PyTorch moons loss curve and decision boundary result map

If your exact numbers are slightly different, that is fine. The important sign is that validation accuracy rises clearly above random guessing.

Plot the Loss Curve

The loss curve tells you whether training is moving in the right direction.

plt.figure(figsize=(7, 4))
plt.plot(train_losses, label="train loss")
plt.plot(val_losses, label="validation loss")
plt.xlabel("Epoch")
plt.ylabel("Loss")
plt.title("Training and Validation Loss")
plt.legend()
plt.grid(True, alpha=0.3)
plt.show()

How to read it:

  • If both losses decrease, training is learning normally
  • If training loss decreases but validation loss rises, watch for overfitting
  • If neither decreases, check learning rate, labels, model output shape, and loss function

Plot the Decision Boundary

The decision boundary shows what the model has learned geometrically.

import numpy as np

x_min, x_max = X_np[:, 0].min() - 0.5, X_np[:, 0].max() + 0.5
y_min, y_max = X_np[:, 1].min() - 0.5, X_np[:, 1].max() + 0.5
xx, yy = np.meshgrid(
np.linspace(x_min, x_max, 250),
np.linspace(y_min, y_max, 250)
)

grid = np.c_[xx.ravel(), yy.ravel()]
grid_tensor = torch.tensor(grid, dtype=torch.float32)

model.eval()
with torch.no_grad():
logits = model(grid_tensor)
grid_pred = logits.argmax(dim=1).numpy().reshape(xx.shape)

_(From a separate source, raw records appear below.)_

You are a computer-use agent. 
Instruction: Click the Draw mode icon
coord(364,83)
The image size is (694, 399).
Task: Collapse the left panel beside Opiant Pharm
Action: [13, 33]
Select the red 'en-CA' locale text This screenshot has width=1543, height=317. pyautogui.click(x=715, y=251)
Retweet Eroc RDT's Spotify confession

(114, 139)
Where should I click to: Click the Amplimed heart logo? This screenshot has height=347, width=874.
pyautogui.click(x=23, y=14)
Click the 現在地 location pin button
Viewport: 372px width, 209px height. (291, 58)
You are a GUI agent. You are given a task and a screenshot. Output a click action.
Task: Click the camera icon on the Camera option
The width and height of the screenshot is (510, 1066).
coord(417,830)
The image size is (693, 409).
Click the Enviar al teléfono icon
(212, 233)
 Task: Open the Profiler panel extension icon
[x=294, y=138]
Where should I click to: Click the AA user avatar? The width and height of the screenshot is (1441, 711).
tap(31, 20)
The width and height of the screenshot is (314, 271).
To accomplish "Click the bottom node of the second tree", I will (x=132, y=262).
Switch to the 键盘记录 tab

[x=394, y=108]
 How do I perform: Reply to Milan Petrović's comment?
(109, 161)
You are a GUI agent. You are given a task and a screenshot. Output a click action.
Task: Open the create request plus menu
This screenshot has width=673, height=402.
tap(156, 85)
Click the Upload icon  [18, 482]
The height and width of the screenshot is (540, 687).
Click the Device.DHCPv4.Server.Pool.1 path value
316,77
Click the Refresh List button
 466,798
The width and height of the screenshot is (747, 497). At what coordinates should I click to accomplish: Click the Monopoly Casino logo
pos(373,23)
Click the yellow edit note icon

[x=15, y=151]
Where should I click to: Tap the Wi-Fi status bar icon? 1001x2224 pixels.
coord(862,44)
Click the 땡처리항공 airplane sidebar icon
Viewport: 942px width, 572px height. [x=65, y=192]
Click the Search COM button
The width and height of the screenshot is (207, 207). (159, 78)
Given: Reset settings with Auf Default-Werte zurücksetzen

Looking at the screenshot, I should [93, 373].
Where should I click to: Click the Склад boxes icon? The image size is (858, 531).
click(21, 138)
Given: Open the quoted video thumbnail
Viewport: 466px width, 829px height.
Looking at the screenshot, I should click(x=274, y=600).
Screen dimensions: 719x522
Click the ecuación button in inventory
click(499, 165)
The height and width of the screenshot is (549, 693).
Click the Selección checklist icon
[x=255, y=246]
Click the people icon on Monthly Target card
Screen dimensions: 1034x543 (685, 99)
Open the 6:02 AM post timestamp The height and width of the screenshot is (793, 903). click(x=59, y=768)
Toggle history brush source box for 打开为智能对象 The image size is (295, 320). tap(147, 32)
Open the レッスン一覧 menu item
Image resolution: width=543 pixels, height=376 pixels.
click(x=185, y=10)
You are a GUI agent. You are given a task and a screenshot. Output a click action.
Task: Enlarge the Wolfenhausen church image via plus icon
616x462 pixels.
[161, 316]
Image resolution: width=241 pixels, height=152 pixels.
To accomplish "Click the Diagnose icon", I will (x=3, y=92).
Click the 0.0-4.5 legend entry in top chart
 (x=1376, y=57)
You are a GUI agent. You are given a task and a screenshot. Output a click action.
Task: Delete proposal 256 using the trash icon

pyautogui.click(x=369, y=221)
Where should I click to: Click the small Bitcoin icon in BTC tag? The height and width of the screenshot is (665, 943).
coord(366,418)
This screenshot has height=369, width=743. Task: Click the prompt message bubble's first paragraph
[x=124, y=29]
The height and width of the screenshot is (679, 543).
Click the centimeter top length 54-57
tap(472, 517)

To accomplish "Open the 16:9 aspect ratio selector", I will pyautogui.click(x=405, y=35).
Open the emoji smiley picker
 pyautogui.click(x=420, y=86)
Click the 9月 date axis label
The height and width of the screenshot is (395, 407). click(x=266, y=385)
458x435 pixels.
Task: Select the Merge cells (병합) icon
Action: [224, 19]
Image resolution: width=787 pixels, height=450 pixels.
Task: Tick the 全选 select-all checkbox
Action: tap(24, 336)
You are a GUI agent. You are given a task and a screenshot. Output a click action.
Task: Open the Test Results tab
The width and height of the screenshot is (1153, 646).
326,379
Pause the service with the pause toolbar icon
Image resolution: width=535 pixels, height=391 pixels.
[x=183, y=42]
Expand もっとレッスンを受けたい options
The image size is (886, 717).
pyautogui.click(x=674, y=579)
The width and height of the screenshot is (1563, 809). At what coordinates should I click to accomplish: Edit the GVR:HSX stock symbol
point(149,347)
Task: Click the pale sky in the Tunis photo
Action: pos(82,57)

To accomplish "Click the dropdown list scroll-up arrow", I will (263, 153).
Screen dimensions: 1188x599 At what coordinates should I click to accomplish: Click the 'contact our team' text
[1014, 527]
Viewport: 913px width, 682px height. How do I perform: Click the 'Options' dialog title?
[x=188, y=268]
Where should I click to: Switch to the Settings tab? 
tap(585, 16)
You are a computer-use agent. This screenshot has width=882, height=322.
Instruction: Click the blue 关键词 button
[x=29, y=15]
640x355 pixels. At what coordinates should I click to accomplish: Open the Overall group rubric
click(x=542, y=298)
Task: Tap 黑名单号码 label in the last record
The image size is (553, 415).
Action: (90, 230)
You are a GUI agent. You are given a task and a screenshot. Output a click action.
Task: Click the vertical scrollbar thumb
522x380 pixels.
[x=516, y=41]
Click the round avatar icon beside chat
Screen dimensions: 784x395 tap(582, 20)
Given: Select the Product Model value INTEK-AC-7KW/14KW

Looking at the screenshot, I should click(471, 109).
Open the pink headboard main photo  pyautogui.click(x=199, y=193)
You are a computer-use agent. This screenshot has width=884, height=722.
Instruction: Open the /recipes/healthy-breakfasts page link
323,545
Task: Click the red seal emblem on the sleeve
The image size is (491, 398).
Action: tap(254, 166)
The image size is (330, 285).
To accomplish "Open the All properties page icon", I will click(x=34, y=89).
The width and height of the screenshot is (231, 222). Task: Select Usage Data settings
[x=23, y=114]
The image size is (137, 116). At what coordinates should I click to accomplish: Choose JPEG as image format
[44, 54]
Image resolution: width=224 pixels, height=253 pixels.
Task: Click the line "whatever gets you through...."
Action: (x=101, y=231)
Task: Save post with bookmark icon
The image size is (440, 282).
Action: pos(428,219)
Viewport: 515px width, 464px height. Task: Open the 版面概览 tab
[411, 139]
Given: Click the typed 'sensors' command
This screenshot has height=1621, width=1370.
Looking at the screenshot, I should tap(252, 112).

plt.figure(figsize=(7, 5))
plt.contourf(xx, yy, grid_pred, alpha=0.25, cmap="coolwarm")
plt.scatter(X_np[:, 0], X_np[:, 1], c=y_np, cmap="coolwarm", s=16, edgecolors="k", linewidths=0.2)
plt.xlabel("x1")
plt.ylabel("x2")
plt.title(f"Decision Boundary (validation accuracy {val_accuracies[-1]:.1%})")
plt.grid(True, alpha=0.2)
plt.show()

This picture is usually the moment when PyTorch starts to feel concrete: the model is no longer just printing numbers; you can see how it divides the space.

Common Errors and Fixes

SymptomLikely causeFix
expected scalar type LongLabels are not torch.longUse y = torch.tensor(y_np, dtype=torch.long)
Loss does not decreaseLearning rate too large or too smallTry lr=0.001 or lr=0.01
Shape error in lossOutput or label shape is wrongFor CrossEntropyLoss, logits should be [batch, classes], labels should be [batch]
Validation uses too much memoryGradients are recorded during validationUse model.eval() and with torch.no_grad()

Practice Tasks

  1. Change the hidden size from 32 to 16 and 64. Compare the decision boundary.
  2. Change noise=0.18 to noise=0.3. Observe how the task becomes harder.
  3. Change the optimizer from Adam to SGD. Compare the loss curve.
  4. Add a third hidden layer and check whether validation loss improves or overfits.

Passing Standard

After finishing this workshop, you should be able to explain a complete PyTorch workflow in your own words:

Data picture → Tensor → DataLoader → model → loss → optimizer → training loop → validation → visualization.

If you can also read the loss curve and decision boundary, you are no longer just copying PyTorch code. You are starting to understand what the training process is doing.